**The problem**
List every line of the entries below that contains the word "pixels", copying each line in full. Case counts.

**Data lines**
+ + + + + + +

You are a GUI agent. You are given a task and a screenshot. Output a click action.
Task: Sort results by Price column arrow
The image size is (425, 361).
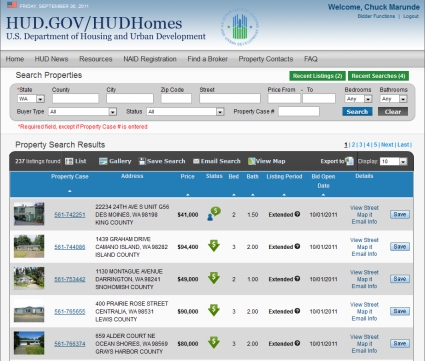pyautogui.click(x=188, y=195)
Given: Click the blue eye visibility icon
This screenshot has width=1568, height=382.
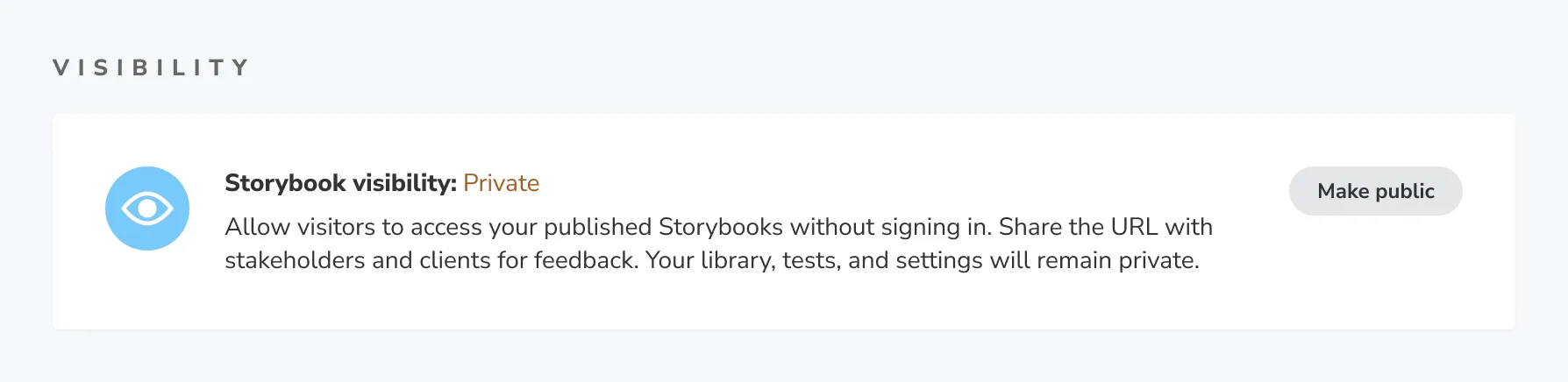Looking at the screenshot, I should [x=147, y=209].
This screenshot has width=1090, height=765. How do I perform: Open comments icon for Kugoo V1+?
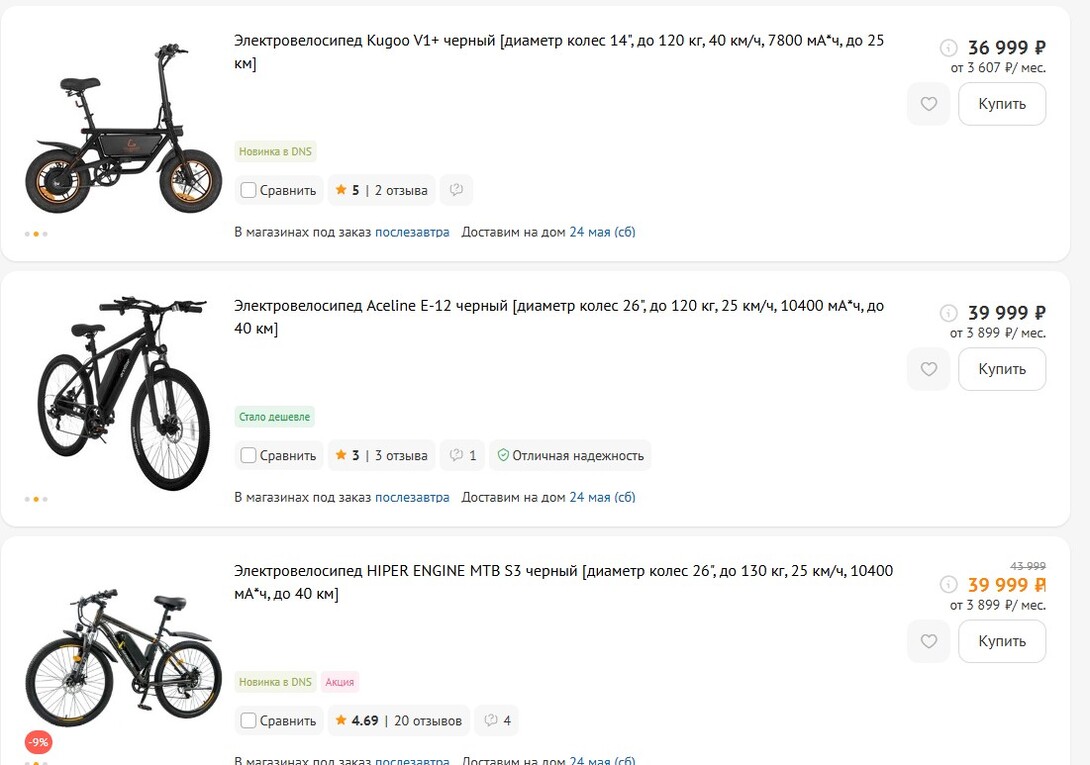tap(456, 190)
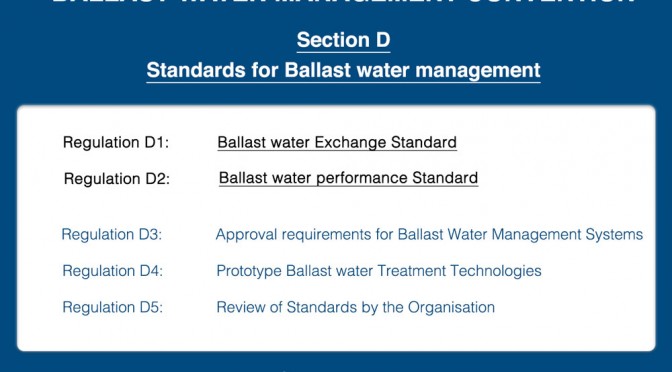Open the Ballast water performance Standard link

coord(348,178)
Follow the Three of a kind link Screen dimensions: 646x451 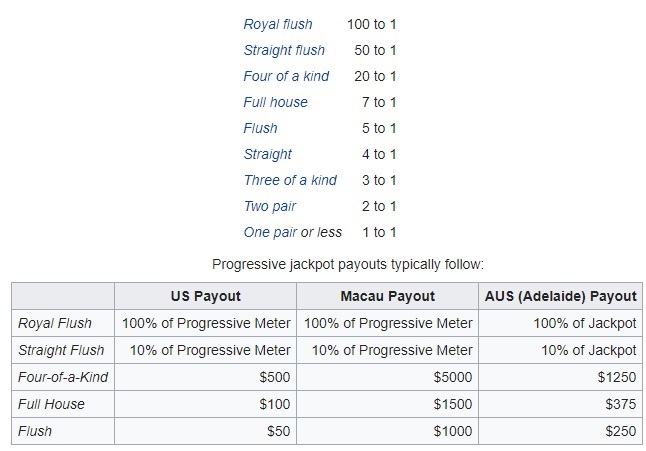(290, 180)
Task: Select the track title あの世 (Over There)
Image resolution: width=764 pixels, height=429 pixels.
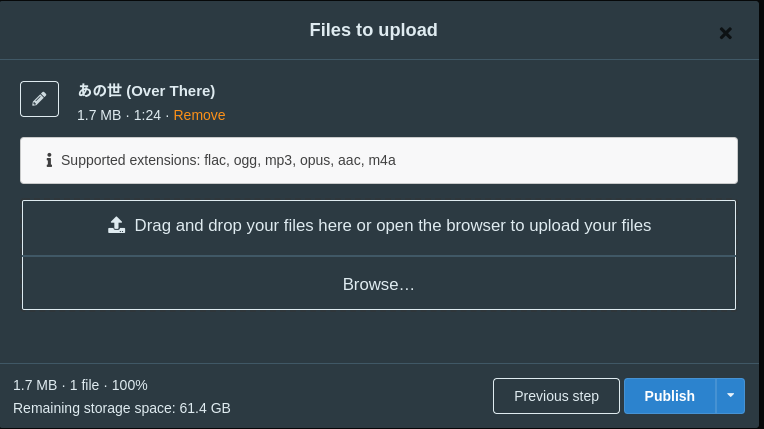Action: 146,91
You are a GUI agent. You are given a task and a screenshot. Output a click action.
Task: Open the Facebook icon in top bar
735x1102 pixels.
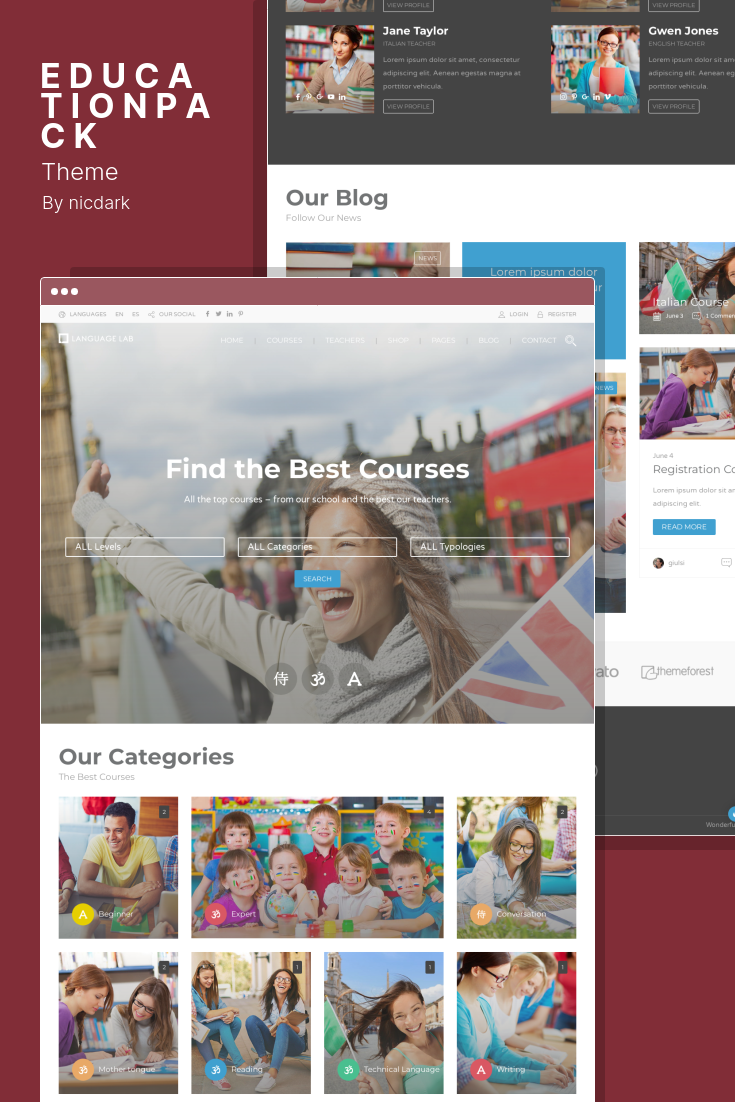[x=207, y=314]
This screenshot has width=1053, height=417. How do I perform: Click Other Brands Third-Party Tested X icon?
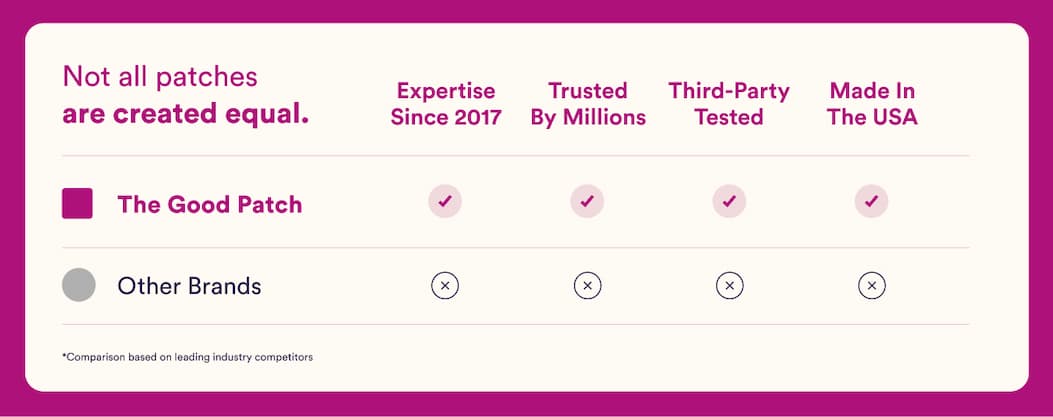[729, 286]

+ + + + + + +

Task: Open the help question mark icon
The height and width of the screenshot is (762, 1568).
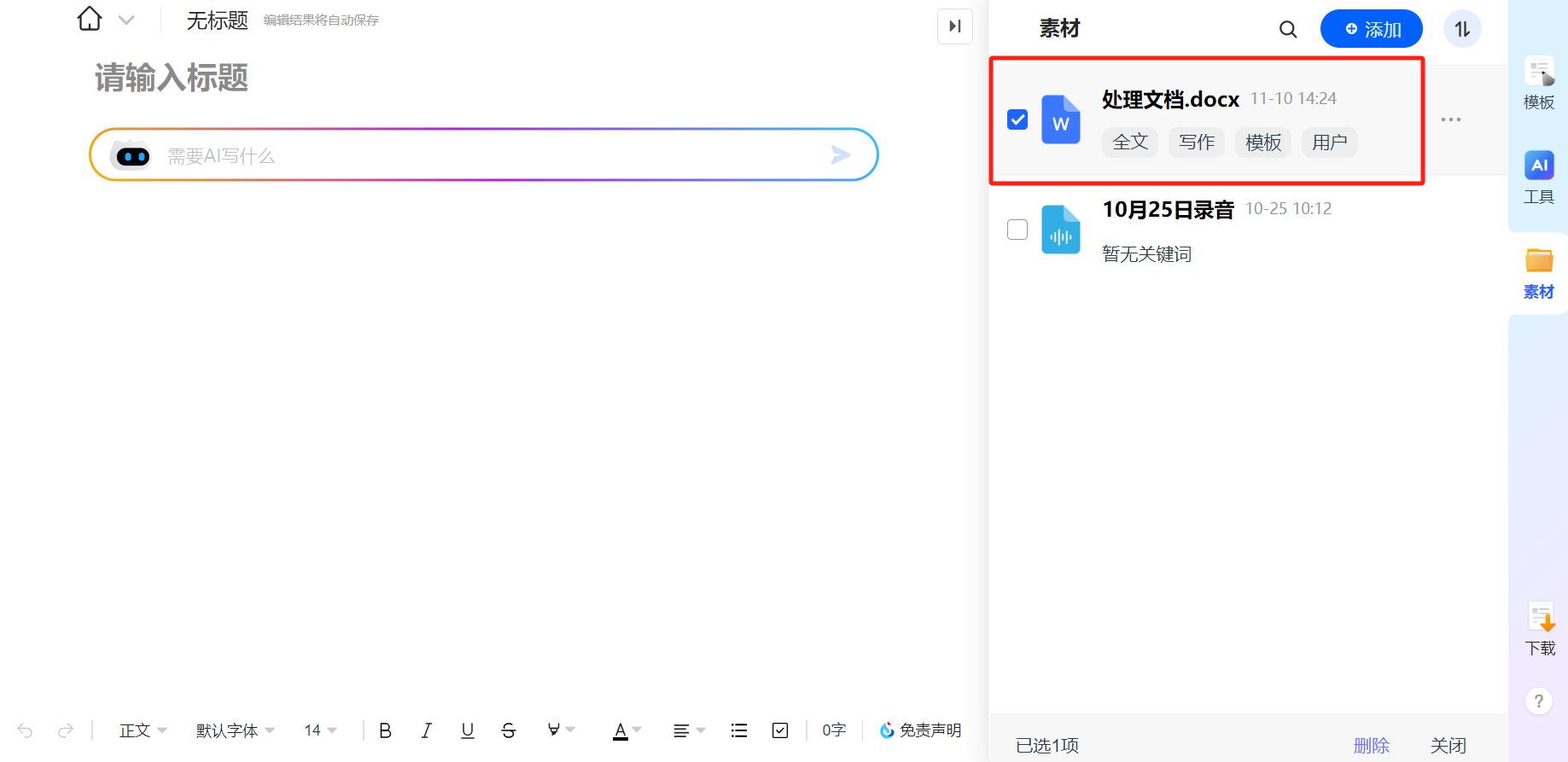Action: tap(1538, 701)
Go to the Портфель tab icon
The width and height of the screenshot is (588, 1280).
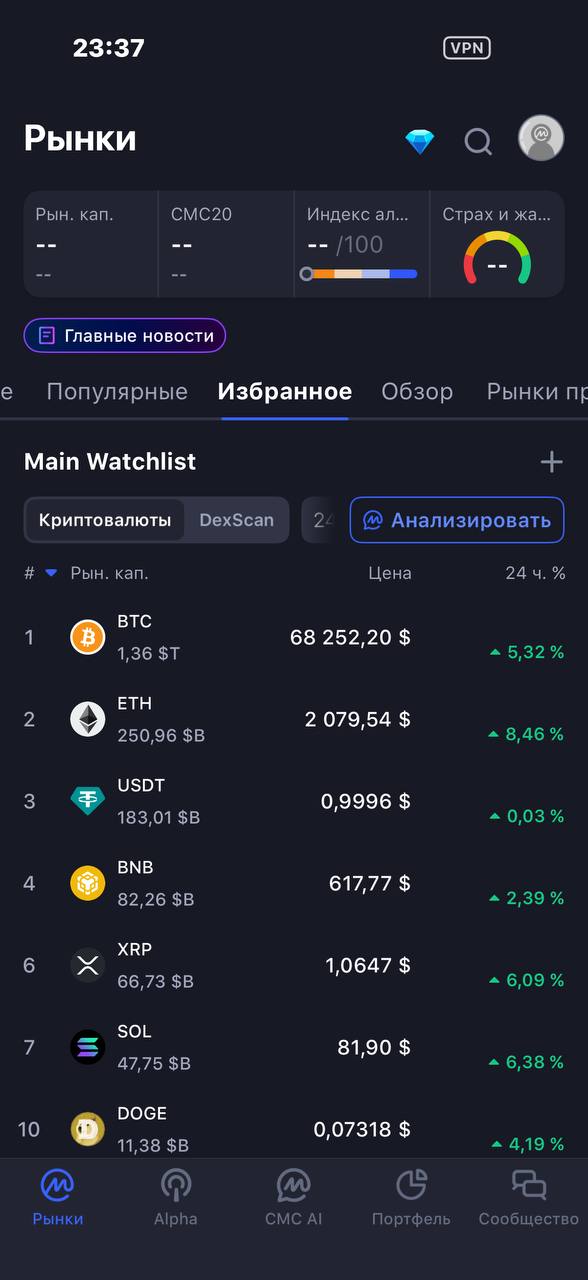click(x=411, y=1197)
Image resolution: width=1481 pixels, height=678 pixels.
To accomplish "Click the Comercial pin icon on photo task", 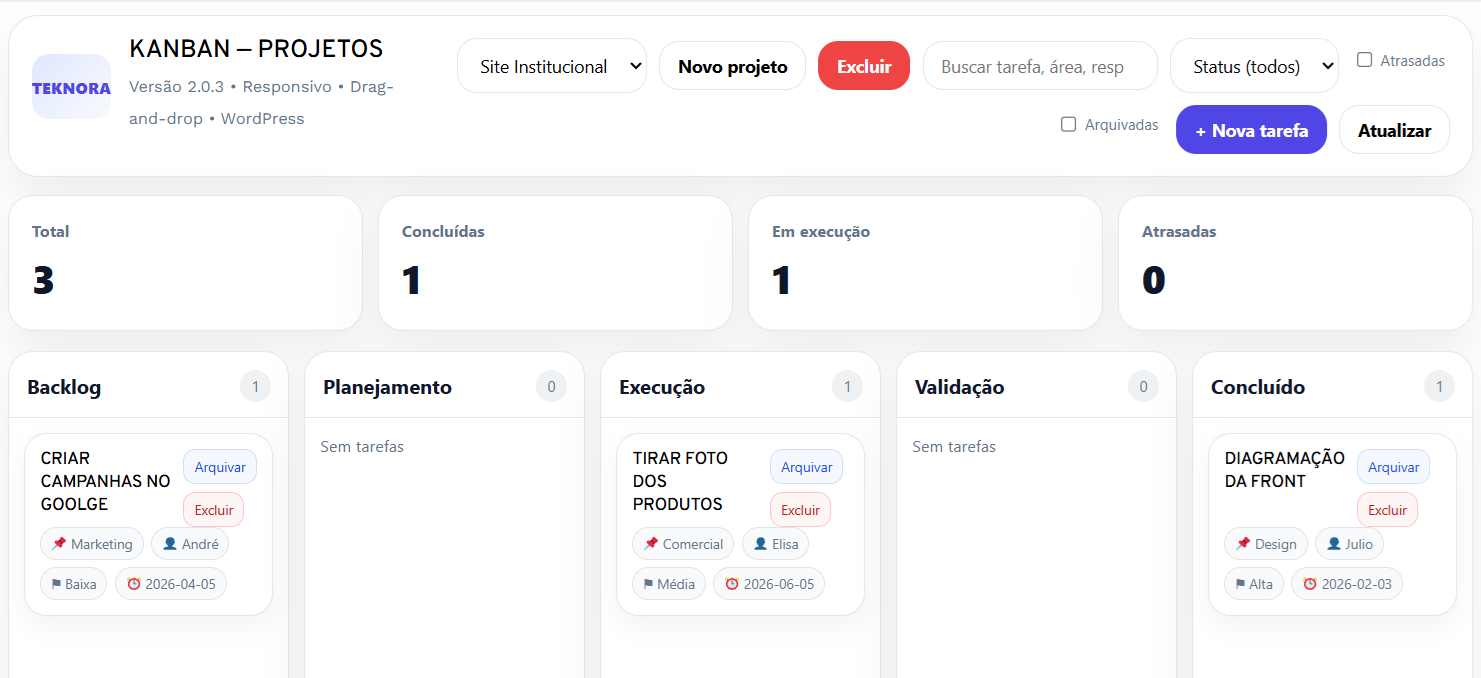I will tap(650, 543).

+ + + + + + +

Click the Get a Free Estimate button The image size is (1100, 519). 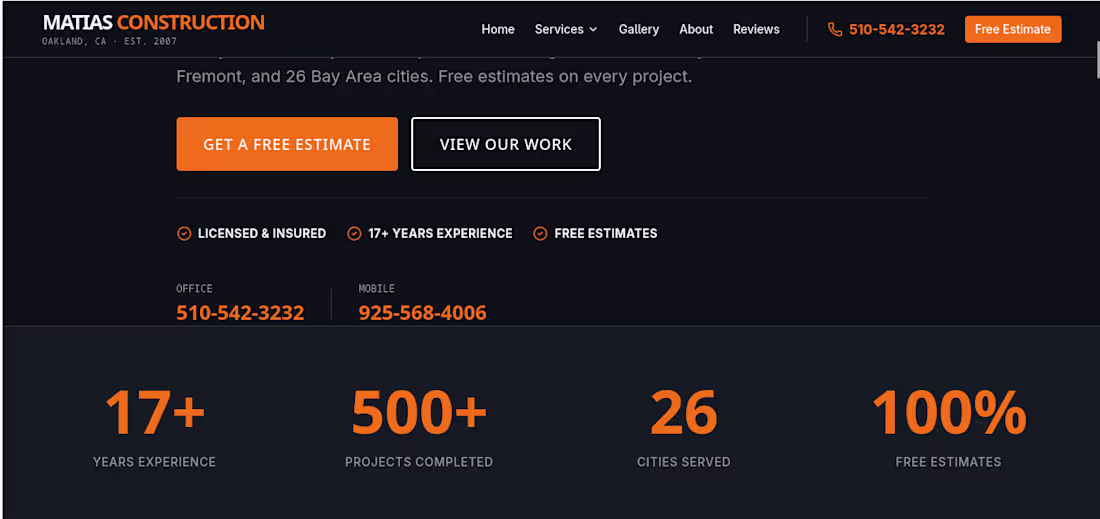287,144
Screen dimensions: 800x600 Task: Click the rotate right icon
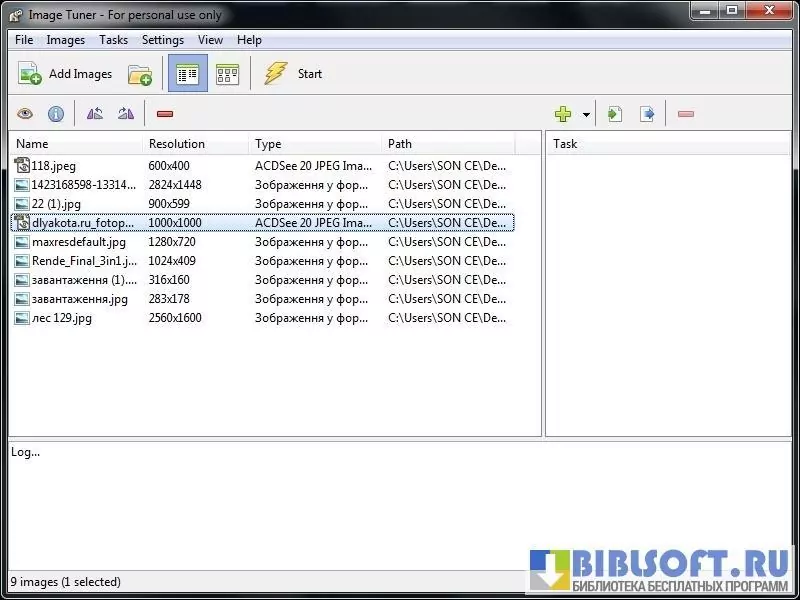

+ + + + + + +

**Expected answer**
Image resolution: width=764 pixels, height=429 pixels.
735x1102 pixels.
Image resolution: width=1481 pixels, height=678 pixels.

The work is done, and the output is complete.